Start of Block

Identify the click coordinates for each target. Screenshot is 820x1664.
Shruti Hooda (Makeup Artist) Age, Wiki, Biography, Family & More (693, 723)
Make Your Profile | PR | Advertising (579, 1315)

End of Block
Start of Block

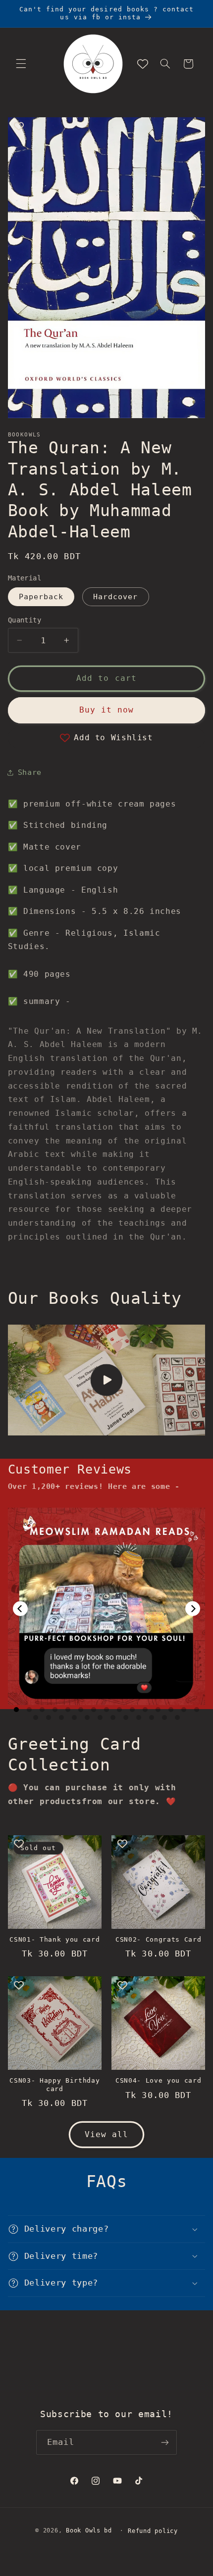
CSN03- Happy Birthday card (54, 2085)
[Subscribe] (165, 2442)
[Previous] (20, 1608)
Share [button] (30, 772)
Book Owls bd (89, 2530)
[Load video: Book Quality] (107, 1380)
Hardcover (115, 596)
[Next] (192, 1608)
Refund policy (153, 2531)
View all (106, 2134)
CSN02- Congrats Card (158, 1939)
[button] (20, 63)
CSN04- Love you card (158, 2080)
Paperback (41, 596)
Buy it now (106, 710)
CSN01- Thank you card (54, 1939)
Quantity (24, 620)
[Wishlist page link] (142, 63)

End of Block

● Task requirements: Among the lines above, find the one with "[button] (20, 63)" and the one with "[Wishlist page link] (142, 63)". Quote both and everything between them, exactly.

● Output of the exercise:
[button] (20, 63)
CSN04- Love you card (158, 2080)
Paperback (41, 596)
Buy it now (106, 710)
CSN01- Thank you card (54, 1939)
Quantity (24, 620)
[Wishlist page link] (142, 63)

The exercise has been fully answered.